Poor Hortense and her truly unfortunate mole. At least she would have appreciated the ridiculousness of this discovery. Or perhaps she would have taken one look at it and turned her nose up at it. She was always going on about the essays she was reading by Margaret Elliot and George Fuller. Wait. That didn't sound right. Oh well. Lillian had no idea who those people were, but they were putting ideas into Hortense's head. Ideas about women and their place. Ideas that had her father hopping mad and Hortense arguing with him every chance she got.

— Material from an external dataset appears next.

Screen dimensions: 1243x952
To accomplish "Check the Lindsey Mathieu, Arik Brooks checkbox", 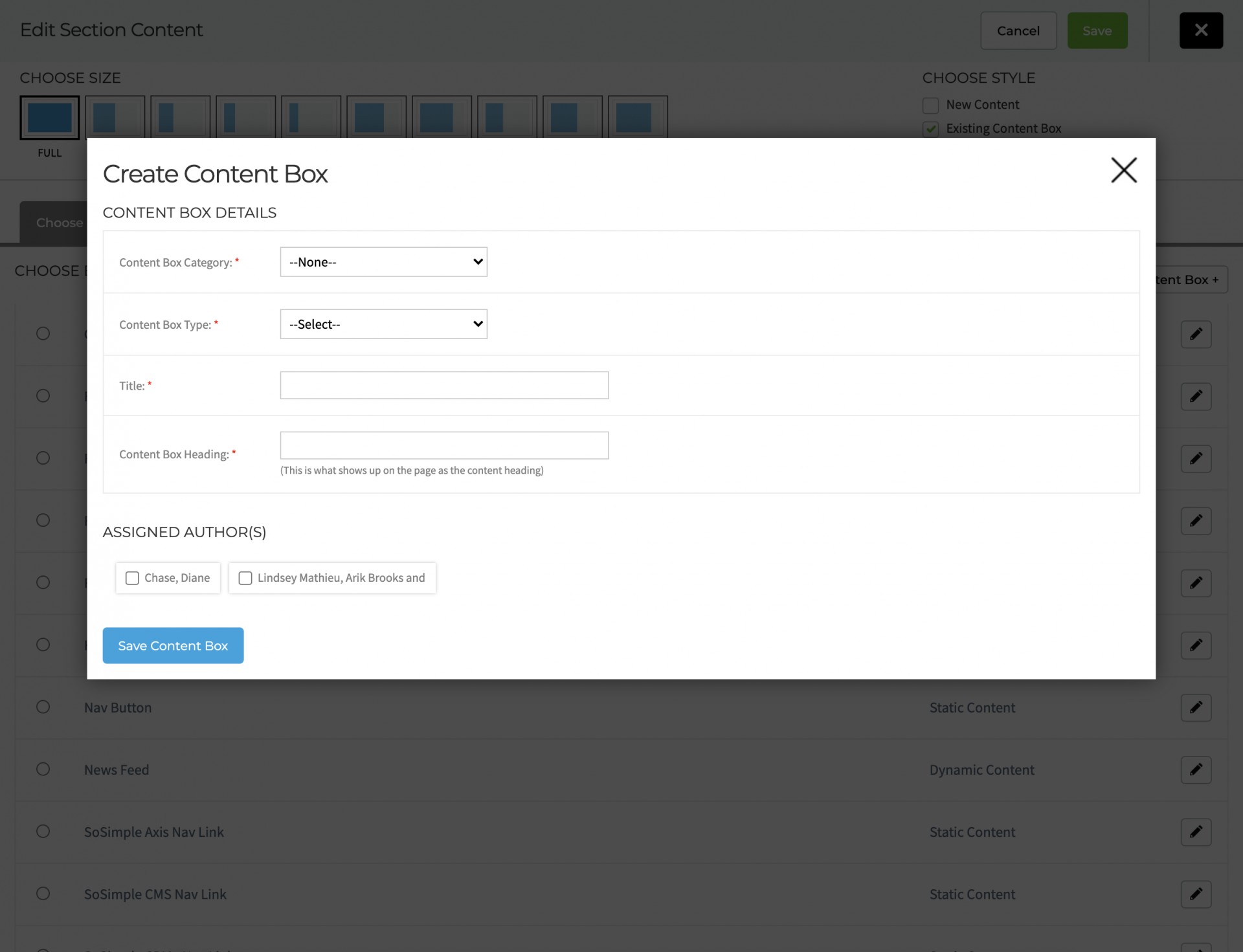I will pyautogui.click(x=245, y=578).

She barely had time for Lillian now, what with her devouring of food and books and her ideas about college.

Hortense was certainly more fun before she'd discovered books.

Still, Beatrice should know better than to throw stones in her glass house of stupidity. She can't even read these stories. If she could, she would be utterly beside herself with rage at Frederick reading them. Or looking at them. Frederick's no better than her with the reading.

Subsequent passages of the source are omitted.